Ma conscience aiguë de la finitude de l’Etre humain, de l’absence de sens de la vie autre que celui qu’on peut lui donner en vivant pleinement à la mesure de nos moyens, tout ceci me donne un sentiment d’urgence permanent. D’autant plus que mes moyens sont bien plus limités que la majorité des gens et mon temps actif disponible bien plus faible (quand on doit se reposer la moitié de la journée et qu’on a moult contraintes médicales, tout passe très vite…). Je n’ai pas pu me réaliser dans mon métier ni dans mes aspirations autres nécessitant une forme physique que je n’ai pas. Le seul domaine qui m’est encore accessible dans une certaine mesure, c’est celui des sentiments, de l’affect, des sensations. Et donc avant tout ce qui concerne la relation à l’autre. C’est ce qui donne sens à ma vie, ce qui me fait continuer à avancer envers et contre tout. Mais je ne peux concevoir de me limiter à une dimension amoureuse unique, en me privant toute forme de lien autre que l’amitié chaste. Chaque individu est unique, chaque lien est unique, chaque sentiment est unique. Pourquoi vouloir les mettre en concurrence et les hiérarchiser ? La question principale est celle de l’investissement en temps et en énergie. Une relation privilégiée n’empêche pas d’en créer d’autres, durables ou pas, charnelles ou pas, permettant un rapprochement entre deux âmes et deux corps.
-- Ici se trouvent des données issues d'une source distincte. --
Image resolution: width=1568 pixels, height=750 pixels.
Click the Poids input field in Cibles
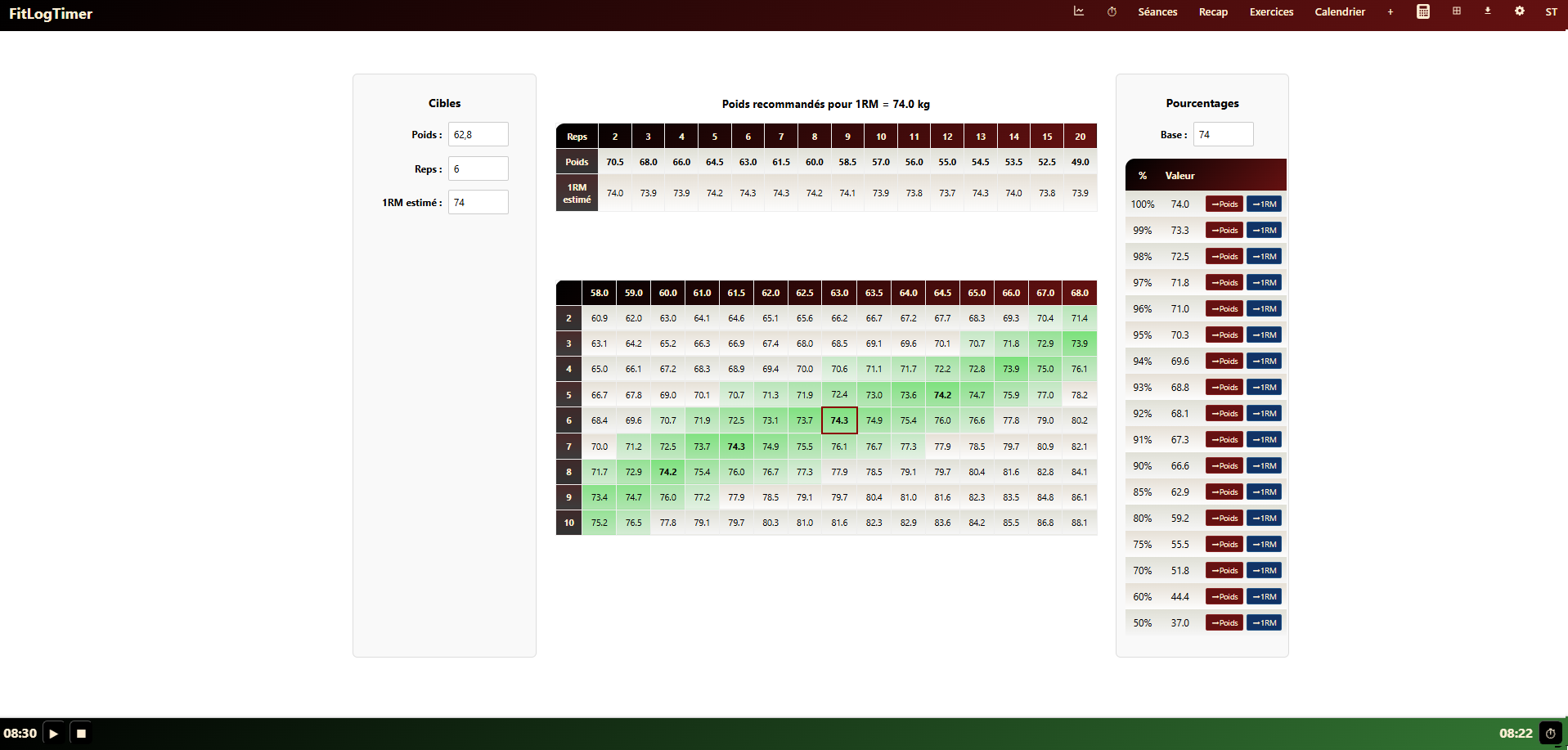coord(478,135)
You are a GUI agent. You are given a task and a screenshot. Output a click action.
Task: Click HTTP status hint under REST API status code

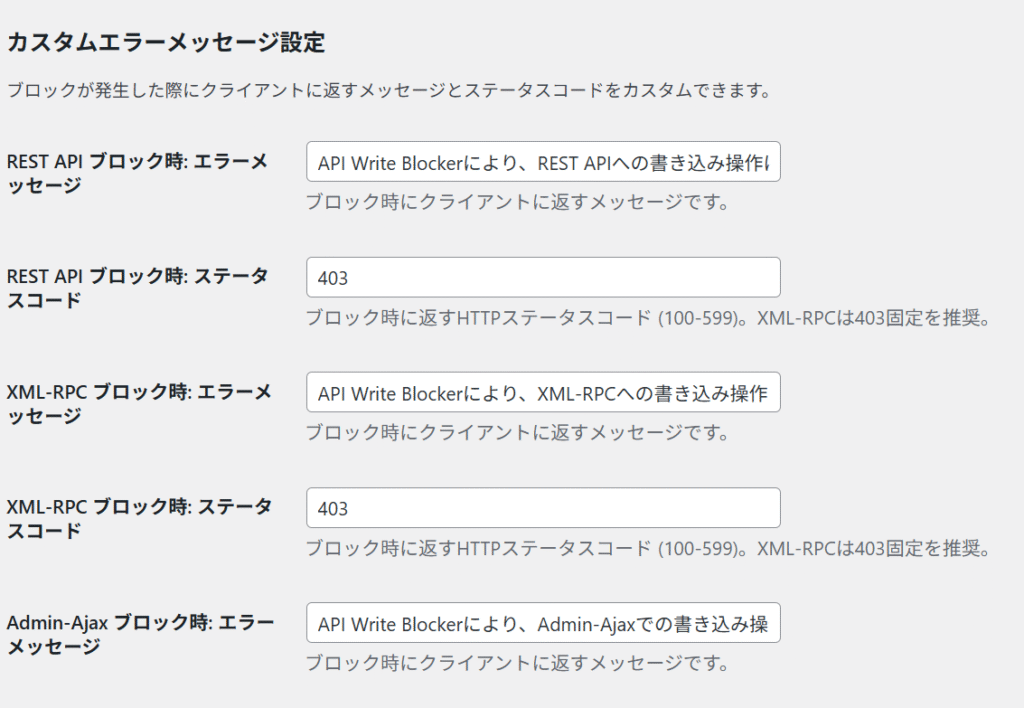(x=647, y=318)
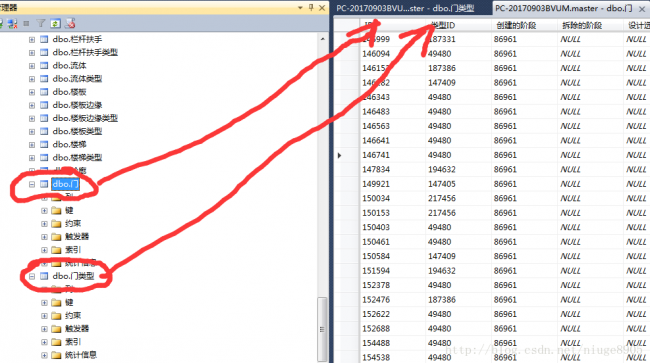Image resolution: width=650 pixels, height=363 pixels.
Task: Click the Disconnect server icon
Action: (12, 24)
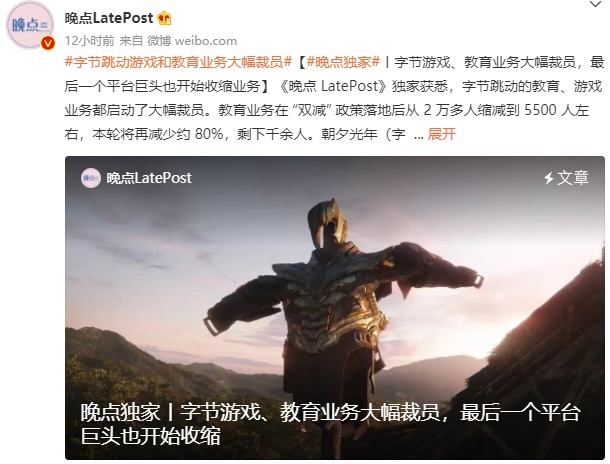
Task: Click the verified V badge on avatar
Action: (x=47, y=43)
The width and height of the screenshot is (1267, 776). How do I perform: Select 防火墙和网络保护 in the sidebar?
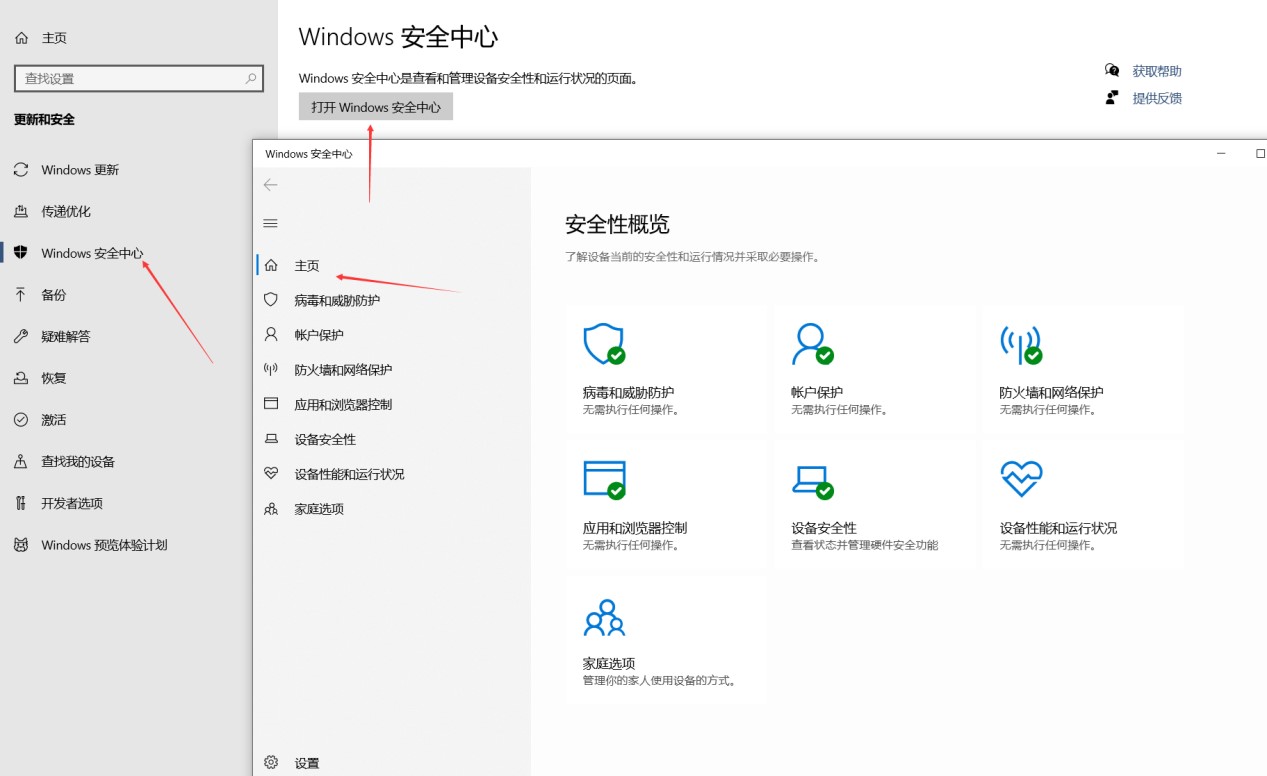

Pour quelqu’un comme moi, dont le rapport au corps est particulièrement complexe et douloureux, c’est aussi un moyen de me réconcilier, au moins momentanément, avec celui-ci. Mon énergie vitale ne demande qu’à se déployer mais elle est sans cesse bridée, brimée, entravée. C’est donc un exutoire indispensable, une ‘soupape de sécurité’ pour ne pas exploser à force de pression physique et psychique. La ‘charge mentale’ de la maladie chronique est inimaginable pour qui ne la subit pas au quotidien depuis de longues années.
Sentir son corps désiré et désirable, érotisé et non plus réduit à un ‘objet médical’, objectivé et trop souvent maltraité. Reconquérir une forme d’estime de soi, de confiance en ses capacités à donner et recevoir du plaisir, à plaire et ‘donner envie’ plutôt que faire pitié. Vivre, même l’espace de quelques heures çà et là, ‘comme si’ la maladie et le handicap avaient disparu. Délivrée de tout ce qui rend l’existence si pénible.
Un mirage peut-être, une illusion qui aide à ne pas se laisser aller vers le gouffre du désespoir, sans doute. Mais chacun/e fait comme il peut pour surmonter les obstacles d’une vie diminuée, réduite par une santé défaillante. C’est ce qui me tient encore, je n’ai pas choisi, ça s’est imposé à moi. Ma force vitale reste ancrée en moi. Pour combien de temps je ne sais pas. Mais je ne la laisserai plus étouffer sous le poids des conventions et de la morale. Ni de la culpabilité.